▶ **PROBLEM REQUIREMENTS**
Print each line of the listing once more, precisely as given.

DATA RECORDS: Begin

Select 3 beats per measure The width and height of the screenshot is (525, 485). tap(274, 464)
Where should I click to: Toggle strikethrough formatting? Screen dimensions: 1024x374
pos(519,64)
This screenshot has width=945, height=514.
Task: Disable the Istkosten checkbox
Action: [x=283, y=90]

DATA RECORDS: End

▶ **RESULT FOR THIS EXERCISE**
Select 3 beats per measure The width and height of the screenshot is (525, 485). tap(274, 464)
Where should I click to: Toggle strikethrough formatting? Screen dimensions: 1024x374
pos(519,64)
This screenshot has width=945, height=514.
Task: Disable the Istkosten checkbox
Action: [x=283, y=90]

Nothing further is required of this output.